** Information supplied follows **
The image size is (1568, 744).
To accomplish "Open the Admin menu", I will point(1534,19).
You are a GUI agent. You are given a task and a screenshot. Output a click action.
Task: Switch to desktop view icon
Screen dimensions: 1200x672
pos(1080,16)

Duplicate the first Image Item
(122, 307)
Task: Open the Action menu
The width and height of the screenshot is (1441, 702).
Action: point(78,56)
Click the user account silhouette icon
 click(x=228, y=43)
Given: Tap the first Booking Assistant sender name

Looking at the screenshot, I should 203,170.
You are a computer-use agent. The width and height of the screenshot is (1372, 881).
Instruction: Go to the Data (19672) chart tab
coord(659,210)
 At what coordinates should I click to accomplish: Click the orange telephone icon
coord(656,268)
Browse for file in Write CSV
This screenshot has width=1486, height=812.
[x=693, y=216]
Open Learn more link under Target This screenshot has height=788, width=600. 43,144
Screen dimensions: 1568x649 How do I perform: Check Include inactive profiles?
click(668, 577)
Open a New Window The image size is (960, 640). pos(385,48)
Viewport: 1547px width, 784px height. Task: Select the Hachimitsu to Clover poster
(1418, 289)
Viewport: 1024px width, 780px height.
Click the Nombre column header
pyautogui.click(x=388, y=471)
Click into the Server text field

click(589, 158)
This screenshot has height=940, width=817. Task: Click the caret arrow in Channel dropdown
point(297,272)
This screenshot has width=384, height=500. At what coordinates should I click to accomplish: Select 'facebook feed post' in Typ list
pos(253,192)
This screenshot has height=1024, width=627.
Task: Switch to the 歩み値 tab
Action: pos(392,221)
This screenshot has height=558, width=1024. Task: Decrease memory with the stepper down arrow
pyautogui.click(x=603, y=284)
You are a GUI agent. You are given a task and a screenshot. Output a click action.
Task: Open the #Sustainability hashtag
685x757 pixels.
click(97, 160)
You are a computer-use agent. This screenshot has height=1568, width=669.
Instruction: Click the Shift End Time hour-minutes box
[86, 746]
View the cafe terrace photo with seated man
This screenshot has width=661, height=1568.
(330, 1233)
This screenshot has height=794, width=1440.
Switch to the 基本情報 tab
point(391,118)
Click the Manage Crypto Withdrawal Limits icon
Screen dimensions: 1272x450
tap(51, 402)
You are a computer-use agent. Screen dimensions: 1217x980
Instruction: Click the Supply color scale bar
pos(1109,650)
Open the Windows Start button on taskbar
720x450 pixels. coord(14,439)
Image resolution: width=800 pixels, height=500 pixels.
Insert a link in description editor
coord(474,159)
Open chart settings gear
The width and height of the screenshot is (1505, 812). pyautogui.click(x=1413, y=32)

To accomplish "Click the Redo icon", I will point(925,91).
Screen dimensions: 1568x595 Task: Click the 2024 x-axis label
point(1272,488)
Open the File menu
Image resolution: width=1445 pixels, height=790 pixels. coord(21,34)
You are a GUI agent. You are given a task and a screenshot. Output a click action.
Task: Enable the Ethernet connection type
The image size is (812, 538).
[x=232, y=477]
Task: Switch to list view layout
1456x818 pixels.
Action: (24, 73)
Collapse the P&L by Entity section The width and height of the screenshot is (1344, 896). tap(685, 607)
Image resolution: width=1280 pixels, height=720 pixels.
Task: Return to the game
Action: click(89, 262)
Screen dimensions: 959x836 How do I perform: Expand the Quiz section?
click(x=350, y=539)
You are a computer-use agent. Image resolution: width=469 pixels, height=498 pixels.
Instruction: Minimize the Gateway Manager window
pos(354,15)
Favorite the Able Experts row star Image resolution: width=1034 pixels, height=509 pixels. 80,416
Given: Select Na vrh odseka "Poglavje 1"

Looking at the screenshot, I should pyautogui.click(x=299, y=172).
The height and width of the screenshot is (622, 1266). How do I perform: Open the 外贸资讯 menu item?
** End of Information supplied **
### The task
The lines from the one holding "Insert a link in description editor" to the last line of the entries, both included: retype them exactly and give nothing else.

### Answer box
Insert a link in description editor
coord(474,159)
Open chart settings gear
The width and height of the screenshot is (1505, 812). pyautogui.click(x=1413, y=32)

To accomplish "Click the Redo icon", I will point(925,91).
Screen dimensions: 1568x595 Task: Click the 2024 x-axis label
point(1272,488)
Open the File menu
Image resolution: width=1445 pixels, height=790 pixels. coord(21,34)
You are a GUI agent. You are given a task and a screenshot. Output a click action.
Task: Enable the Ethernet connection type
The image size is (812, 538).
[x=232, y=477]
Task: Switch to list view layout
1456x818 pixels.
Action: (24, 73)
Collapse the P&L by Entity section The width and height of the screenshot is (1344, 896). tap(685, 607)
Image resolution: width=1280 pixels, height=720 pixels.
Task: Return to the game
Action: click(89, 262)
Screen dimensions: 959x836 How do I perform: Expand the Quiz section?
click(x=350, y=539)
You are a computer-use agent. Image resolution: width=469 pixels, height=498 pixels.
Instruction: Minimize the Gateway Manager window
pos(354,15)
Favorite the Able Experts row star Image resolution: width=1034 pixels, height=509 pixels. 80,416
Given: Select Na vrh odseka "Poglavje 1"

Looking at the screenshot, I should pyautogui.click(x=299, y=172).
The height and width of the screenshot is (622, 1266). How do I perform: Open the 外贸资讯 menu item?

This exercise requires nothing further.